Q3. It also seems like in
high dimensions, there might be issues due to high dimensionality/low
sample size when computing the initial estimates.
A3. We agree.
However, as mentioned in the response to Q2, we can apply the batch HRPCA
on a subset of the data to get the initial estimate. HRPCA is particularly
designed for the highdimensional regime (see Xu et al, TIT, 2013). It can
provide satisfactory initial estimate.
Q4. What happens when the
concept changes i.e. when the underlying data generating process changes?
A4. Online RPCA is able to dynamically adapt to the changing data
generating process. If the process does not change too fast to follow,
online RPCA can obtain dynamic and good PCs estimation. This is another
advantage of online RPCA compared with static batch RPCA.
Q5. Some
random variable \mu is mentioned but it is never defined and mentioned
again.
A5. Sorry for causing the confusion. As mentioned in line
118, \mu denotes the distribution of signal x. We will give the explicit
definition of \mu in the revision.
Q6. The sentence introducing
\lambda is quite strange….
A6. Sorry for missing the formal
definition. \lambda denotes the fraction of outliers in the samples. We
will add this definition.
Q7. It would have been instructive to
compare the results with batch RPCA and report on timings to see if there
is a significant speedup.
A7. Thanks for the suggestion. In this
paper, we are concerned more about the *memory cost* when dealing with
largescale dataset, as mentioned in A2. We will provide the performance
of batch RPCA as reference, and report the time cost in the revision.
Q8. Captions in Fig 2 and 3 should be number of batches.
A8. Thanks for pointing out the typo. We will revise them.
To reviewer 7
Q1. The simulations are initialized using
uncorrupted samples. How would this work in practice? What is the
correspondence of choosing an initial set of vectors closer to the
outliers than true PCs?
A1. The initial estimate can be obtained
by applying a batch RPCA or HRPCA on a small subset of the data. These
batch methods are able to provide initial estimate with performance
guarantee, which may satisfy the required initial condition. Please refer
to A2 to Reviewer 6 for discussion.
If the initial vectors closer
to outliers, the result depends on which (outliers or true samples)

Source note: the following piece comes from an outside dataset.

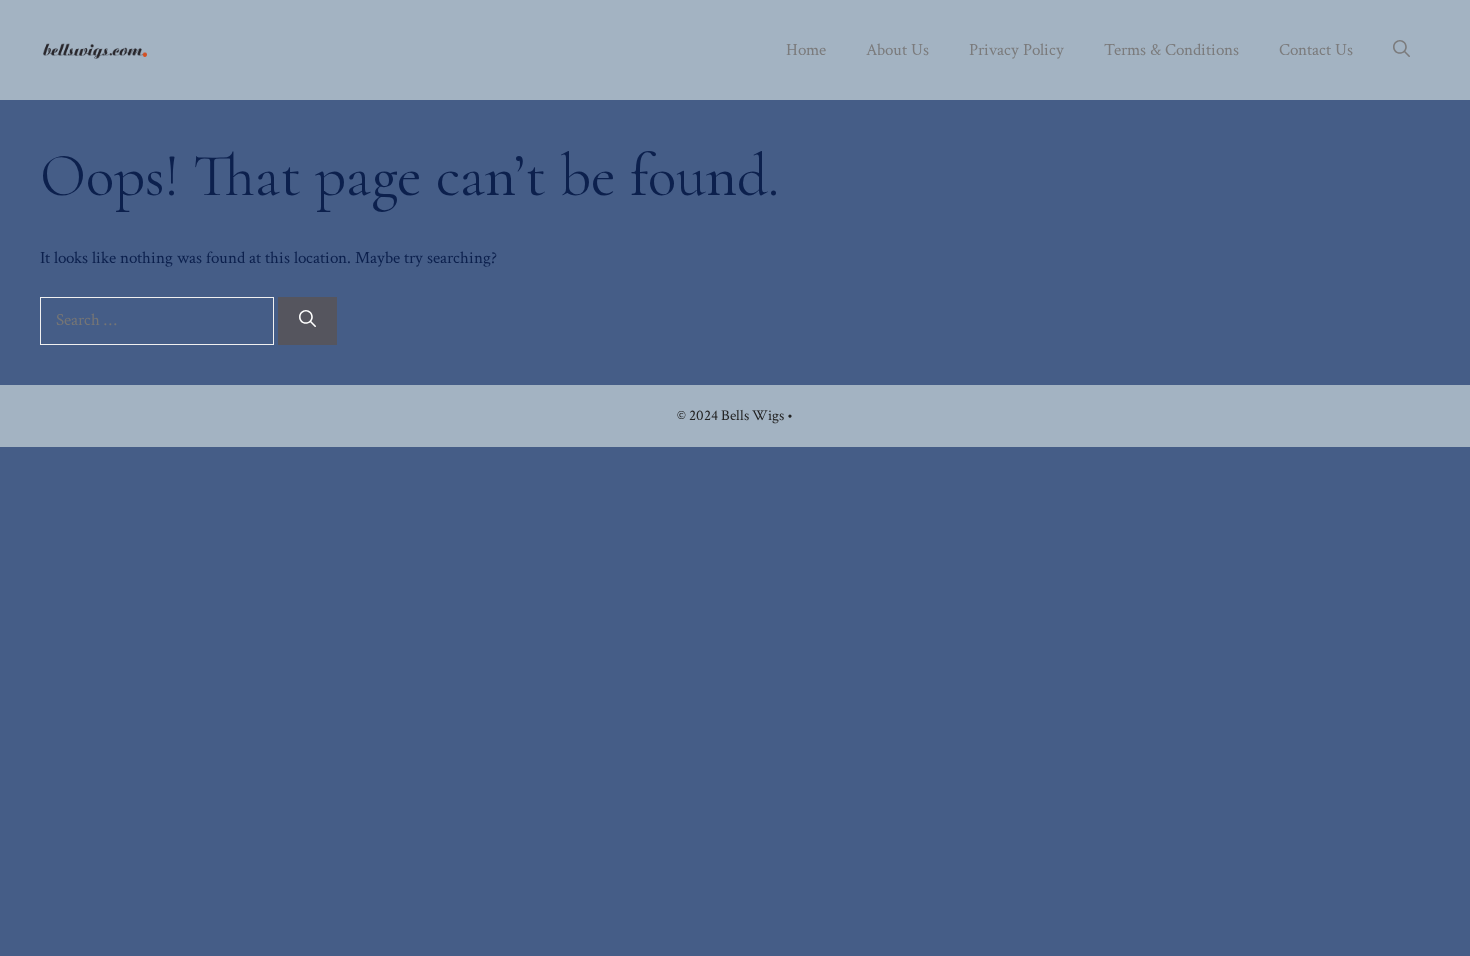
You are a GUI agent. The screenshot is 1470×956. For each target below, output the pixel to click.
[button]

contribute more to the covariance matrix, i.e. the initial condition. If
the initial condition is satisfied, the final performance is still lower
bounded. If not, we cannot obtain guarantee on the final performance. We
will provide discussions on this point.
Q2. Is \Gamma_0 an upper
bound on how far the outliers deviate from the PC subspace? Shouldn’t this
sum be a projection (normalized inner product)?
A2. Indeed
\Gamma_0 is the projection. Since we assume that Pcs estimation w and
outliers o are all *normalized* (see Alg.1 step 1)a) where all the
samples are L2normalized), we directly use inner product in the
definition of \Gamma_0. We will clarify this point
Q3. Confused by
the first equation in section 4. A3. Sorry for the typo causing
confusion. We meant to say that the nuclear norm of A is scaled to be 1.
Thus the E.V. of optimal PCs is 1. We will clarify it.
Q4. Signal
to noise s is not defined in the text. A4. We will add the definition
of SNR in the further version.
To reviewer 8
Q1. Why the
E.V. is used and not other distance metrics? I suspect the results will
hold very similarly.
A1. We agree with that for other distance
metric, the results will similarly hold. Here, the reason for using E.V.

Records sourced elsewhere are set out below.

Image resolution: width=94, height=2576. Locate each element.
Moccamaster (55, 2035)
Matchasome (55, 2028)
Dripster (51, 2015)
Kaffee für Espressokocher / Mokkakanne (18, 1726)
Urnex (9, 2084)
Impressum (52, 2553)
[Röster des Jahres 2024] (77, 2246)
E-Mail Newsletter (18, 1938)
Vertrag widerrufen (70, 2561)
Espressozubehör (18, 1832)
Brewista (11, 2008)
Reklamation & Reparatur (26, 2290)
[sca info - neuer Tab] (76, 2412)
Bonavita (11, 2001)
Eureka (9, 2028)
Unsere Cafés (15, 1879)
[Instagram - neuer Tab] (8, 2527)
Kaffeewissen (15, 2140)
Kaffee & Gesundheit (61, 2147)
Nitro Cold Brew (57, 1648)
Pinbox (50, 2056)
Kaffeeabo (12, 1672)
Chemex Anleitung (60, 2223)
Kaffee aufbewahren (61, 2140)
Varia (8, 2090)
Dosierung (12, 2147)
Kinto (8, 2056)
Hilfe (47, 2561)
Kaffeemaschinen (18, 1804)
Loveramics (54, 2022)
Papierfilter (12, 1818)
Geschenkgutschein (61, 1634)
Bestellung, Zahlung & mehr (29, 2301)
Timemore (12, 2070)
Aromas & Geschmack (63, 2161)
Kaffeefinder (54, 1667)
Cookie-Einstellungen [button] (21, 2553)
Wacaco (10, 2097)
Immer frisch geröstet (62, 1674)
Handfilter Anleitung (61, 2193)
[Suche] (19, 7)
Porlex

metric is that E.V. is the most natural way to evaluate how good PCs are –
note that in noiseless case PCA is directly maximizing it. Subspace angles
may not be a good metric. For example, if there are two true PCs, one of
them has larger EV than the other, then if the solutions deviate the
correct one  deviating from the second PC should be considered better
than deviating from the first. This can be captured via E.V., but not
subspace angles.
Q2. How does one select the dimension d? A2.
It is generally predefined by the user of the algorithm based on certain
estimation method or some prior knowledge, similar to implementing the
standard PCA. When such knowledge is not available, trial and error on
different d seems necessary.
Q3. The algorithm seems similar to
follow the lazy leader type of algorithms.
A3. We will add a
comment and reference concerning lazy leaders type of algorithms.